Superphysics
Proposition 6

# Local Motion Versus Zeno

by Spinoza

## Proposition 6: Matter is indefinitely extended. The matter of the heavens and the earth is one and the same.

Proof 1. We cannot imagine the boundaries of extension, that is (Prop. 2 Part 2), of matter, without conceiving other spaces immediately following or beyond them (Ax. 10), that is, without conceiving extension or matter (Def. 6) beyond them, and so on indefinitely.

Proof 2: The essence of matter consists in extension (Prop. 2 Part 2).

This is indefinite (first part of this proof)– it cannot be conceived by the human intellect as having any boundaries.

Therefore (Ax. I I ) it is not a manifold but everywhere one and the same.

Scholium: Extension exists such as we conceive it, created by God.

We have proven this in:

• the last Proposition of Part 1
• Part 1, Prop. 12

It follows that extension is now preserved by the same power that created it.

In that same last Proposition of Part I, we proved that, insofar as we are thinking things, we are united to some part of matter.

This matter helps us perceive that there are in actuality all those variations whereof, by merely contemplating matter, we know it to be capable.

Such are divisibility and local motion or movement of one part from one place to another, which we clearly and distinctly perceive provided that we understand that other parts of matter take the place of those that move.

This division and motion are conceived by us in infinite ways.

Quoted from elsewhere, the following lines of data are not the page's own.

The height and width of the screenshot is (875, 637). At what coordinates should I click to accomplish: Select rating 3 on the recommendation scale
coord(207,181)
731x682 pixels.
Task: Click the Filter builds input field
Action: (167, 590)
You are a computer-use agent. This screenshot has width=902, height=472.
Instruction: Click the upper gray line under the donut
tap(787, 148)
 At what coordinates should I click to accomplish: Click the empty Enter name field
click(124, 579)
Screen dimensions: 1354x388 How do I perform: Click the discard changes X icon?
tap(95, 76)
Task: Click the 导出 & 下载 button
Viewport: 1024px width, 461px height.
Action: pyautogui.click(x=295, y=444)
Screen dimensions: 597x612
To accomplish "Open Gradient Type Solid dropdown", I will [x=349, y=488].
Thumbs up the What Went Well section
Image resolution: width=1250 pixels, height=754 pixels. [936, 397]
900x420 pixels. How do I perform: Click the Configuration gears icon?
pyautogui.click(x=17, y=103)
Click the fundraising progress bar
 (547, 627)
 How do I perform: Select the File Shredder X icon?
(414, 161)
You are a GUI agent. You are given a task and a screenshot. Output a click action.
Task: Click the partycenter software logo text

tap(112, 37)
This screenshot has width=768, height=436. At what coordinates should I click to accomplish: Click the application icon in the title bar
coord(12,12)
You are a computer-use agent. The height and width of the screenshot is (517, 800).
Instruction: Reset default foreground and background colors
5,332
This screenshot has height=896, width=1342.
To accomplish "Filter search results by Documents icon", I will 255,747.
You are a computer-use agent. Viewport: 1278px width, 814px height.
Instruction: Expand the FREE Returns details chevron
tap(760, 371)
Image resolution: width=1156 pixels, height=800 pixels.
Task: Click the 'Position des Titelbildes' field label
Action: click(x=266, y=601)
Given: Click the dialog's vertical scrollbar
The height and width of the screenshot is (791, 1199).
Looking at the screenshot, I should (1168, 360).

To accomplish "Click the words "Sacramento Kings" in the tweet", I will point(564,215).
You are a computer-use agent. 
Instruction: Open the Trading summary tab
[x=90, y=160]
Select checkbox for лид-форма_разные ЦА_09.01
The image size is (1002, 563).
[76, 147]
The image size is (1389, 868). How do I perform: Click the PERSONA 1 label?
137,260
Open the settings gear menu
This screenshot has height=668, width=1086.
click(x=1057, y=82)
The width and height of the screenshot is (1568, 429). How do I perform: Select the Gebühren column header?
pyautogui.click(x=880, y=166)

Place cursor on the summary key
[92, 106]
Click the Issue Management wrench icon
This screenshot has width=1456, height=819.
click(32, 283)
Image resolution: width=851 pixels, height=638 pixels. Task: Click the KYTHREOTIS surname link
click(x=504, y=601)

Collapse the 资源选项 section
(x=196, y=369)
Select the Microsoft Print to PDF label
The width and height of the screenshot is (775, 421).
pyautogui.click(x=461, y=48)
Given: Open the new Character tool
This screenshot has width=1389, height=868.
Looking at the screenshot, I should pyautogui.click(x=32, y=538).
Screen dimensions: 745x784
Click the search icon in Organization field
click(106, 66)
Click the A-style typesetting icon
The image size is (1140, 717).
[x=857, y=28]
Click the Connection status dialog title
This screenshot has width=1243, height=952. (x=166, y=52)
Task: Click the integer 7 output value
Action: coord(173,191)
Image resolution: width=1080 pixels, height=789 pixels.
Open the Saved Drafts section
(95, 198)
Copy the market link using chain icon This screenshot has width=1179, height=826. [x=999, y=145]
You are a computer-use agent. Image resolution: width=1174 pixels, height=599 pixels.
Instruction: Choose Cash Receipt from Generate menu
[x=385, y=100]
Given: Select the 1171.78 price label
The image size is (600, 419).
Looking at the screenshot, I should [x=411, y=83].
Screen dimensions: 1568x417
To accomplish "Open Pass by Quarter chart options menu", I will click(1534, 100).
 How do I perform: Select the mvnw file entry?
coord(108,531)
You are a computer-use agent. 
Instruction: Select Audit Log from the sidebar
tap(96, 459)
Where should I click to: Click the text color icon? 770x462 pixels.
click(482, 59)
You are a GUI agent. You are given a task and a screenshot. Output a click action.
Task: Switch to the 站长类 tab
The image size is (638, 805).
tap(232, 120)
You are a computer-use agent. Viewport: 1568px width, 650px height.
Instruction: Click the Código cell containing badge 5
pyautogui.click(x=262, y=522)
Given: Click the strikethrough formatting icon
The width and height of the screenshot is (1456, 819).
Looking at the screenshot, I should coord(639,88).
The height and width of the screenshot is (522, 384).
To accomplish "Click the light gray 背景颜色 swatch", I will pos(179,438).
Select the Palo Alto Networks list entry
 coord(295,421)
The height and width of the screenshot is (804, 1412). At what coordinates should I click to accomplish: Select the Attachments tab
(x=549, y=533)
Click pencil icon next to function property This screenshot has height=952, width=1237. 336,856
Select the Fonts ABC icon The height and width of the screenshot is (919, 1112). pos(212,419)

Therefore, infinite variations of matter can also be conceived.

They are clearly and distinctly conceived by us as long as we conceive them as modes of extension, not as things distinct in reality from extension, as explained in Principia Part 1.

### Local Motion

Philosophers have fabricated any number of other motions.

However, extension [metaphysical space] is only capable of local motion.

And so, we must not admit any other motion but local motion.

But Zeno denied local motion.

Diogenes the Cynic refuted him by walking around the school where Zeno was teaching these doctrines and disturbing his listeners with his perambulations.

He was stopped by one of Zeno’s students whom he rebuked, saying: Why have you refuted your master’s arguments?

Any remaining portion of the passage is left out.